Carnet de Philippe Curval, catégorie Chroniques

Laurent Cordonnier : la Liquidation

roman de Science-Fiction, 2014

Philippe Curval, billet du 9 mai 2014

par ailleurs :
Haro sur la banque

Je ne connaissais pas la maison d'édition Les Liens qui Libèrent, soit LLL, créée en association avec Actes Sud, qui se propose d'interroger la question de la crise des liens dans nos sociétés occidentales.

Aussi, toujours en quête de nouveautés qui échappent au réseau conventionnel de la Science-Fiction, me suis-je précipité sur la Liquidation, un roman de Laurent Cordonnier, auteur par ailleurs de l'Économie des Toambapiks, fable sur l'intrusion fatale du FMI dans un pays à la civilisation agraire.

Cette fois, Laurent Cordonnier, qui est économiste, s'attaque aux banques qui dirigent en maître la société. Nous voici introduits dans un monde futur en proie à la dépopulation, à la démondialisation en raison d'une crise profonde de l'énergie. Les banlieues sont dépeuplées, les océans rongent les côtes, la chaleur qui règne sur la planète oblige à pulser de l'oxygène dans l'atmosphère pour régulariser les saisons.

Triomphe de la flexibilité, les contrats à durée indéterminée sont si indéterminés qu'ils ne se conservent que quelques heures, au mieux quelques jours.

Chacun est surveillé en permanence par des caméras situées dans les zones les plus intimes, sauf s'il achète au prix fort un badge C, qui lui confère l'invisibilité.

Or, voici que Philippe Smithski, rédacteur au Monde entier, le dernier mensuel politique existant encore sur l'internet, apprend que le journal s'arrête, faute de lecteurs et de ressources financières.

À ce stade, le cauchemar ne fait que commencer.
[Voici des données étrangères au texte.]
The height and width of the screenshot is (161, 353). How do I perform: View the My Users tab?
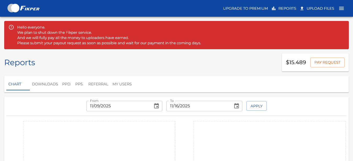pos(122,84)
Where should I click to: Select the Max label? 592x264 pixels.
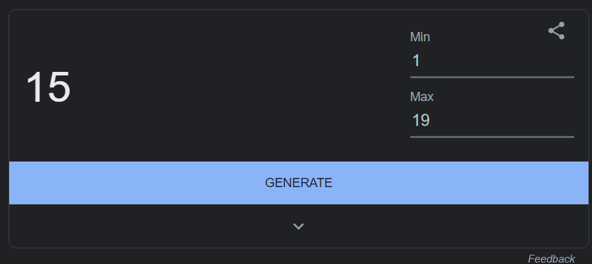(422, 97)
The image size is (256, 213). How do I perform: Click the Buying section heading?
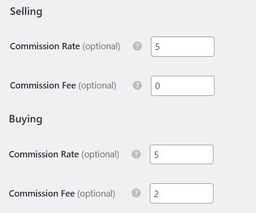tap(25, 119)
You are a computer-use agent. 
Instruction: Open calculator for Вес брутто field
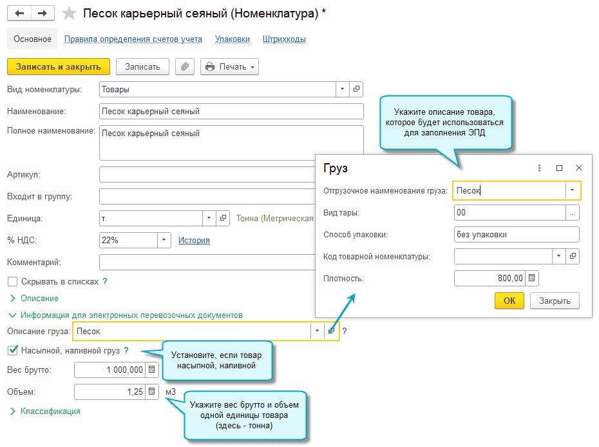click(x=151, y=370)
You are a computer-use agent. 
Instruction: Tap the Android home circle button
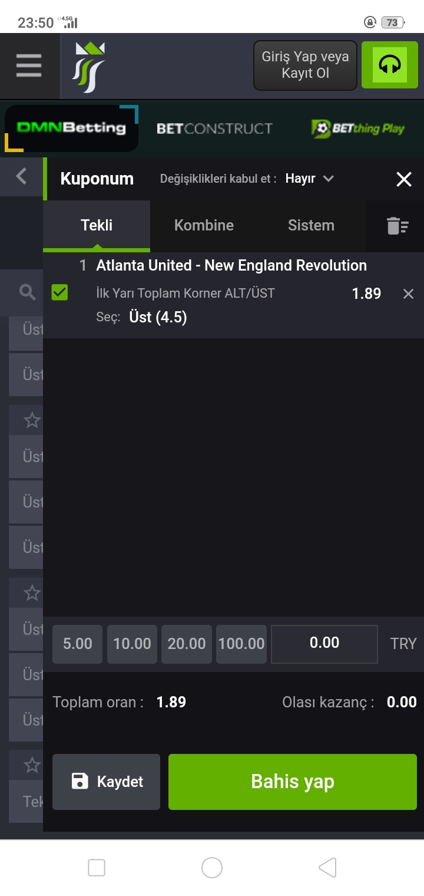click(212, 868)
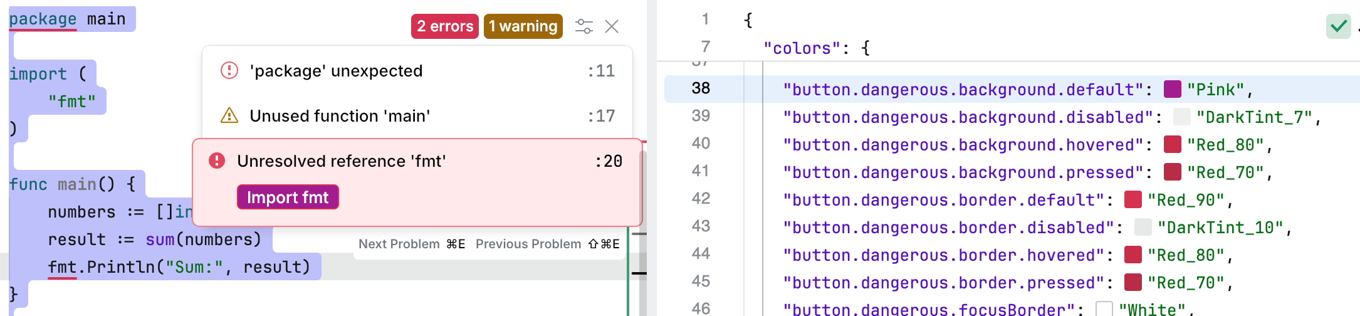Click the DarkTint_7 color swatch
The width and height of the screenshot is (1360, 316).
tap(1181, 117)
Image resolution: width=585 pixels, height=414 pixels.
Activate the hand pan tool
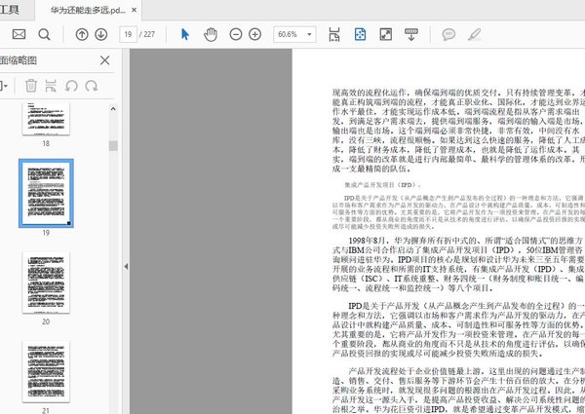pos(211,34)
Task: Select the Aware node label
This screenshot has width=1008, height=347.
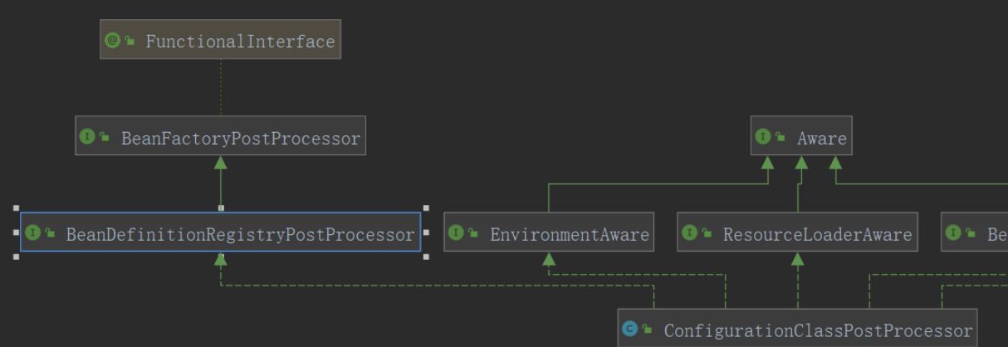Action: pyautogui.click(x=821, y=139)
Car, comme le lui assène un certain Rigobert Doom, chargé de clientèle de la banque Metropolis Credits & Deposits, son compte est déficitaire.

Doom se livre alors à un délirant exercice d'équilibriste pour lui expliquer, dans un jargon digne du père Ubu, comment en vendant son appartement, en empruntant à sa famille, en jouant à la hausse, à la baisse, en travaillant, en escomptant, il parviendra à se sortir de son impasse pécuniaire. Sinon, elle le mènera tout droit au Camp de redressement financier.

Commence alors pour Smithski un douloureux parcours du combattant dans un monde où tout est payant, même quand on fait l'amour avec sa maîtresse. Cela s'appelle le quotient sexuel.

S'il est vrai que Laurent Cordonnier multiplie les idées originales, qu'il décrit avec sadisme les affres du coureur de “fonds”, que son humour à froid fait souvent mouche, on peut regretter qu'il ne maîtrise pas son récit avec l'exigence d'un authentique écrivain, sachant manier l'ellipse, entretenir la scansion, clarifier les enjeux, créer de vrais personnages.

La liquidation est un roman vrac dont le style sans style donne à voir (avec un sens astucieux de l'anticipation) les rouages d'une société en désarroi, menée par l'oligarchie du fric. Et, si j'émets des réticences en ce qui concerne sa qualité littéraire, il s'agit néanmoins d'un texte intéressant à décortiquer plutôt qu'à dévorer.

D'autant plus que son dénouement (optimiste) m'a réjoui : car le héros s'en sort grâce à la disparition du football.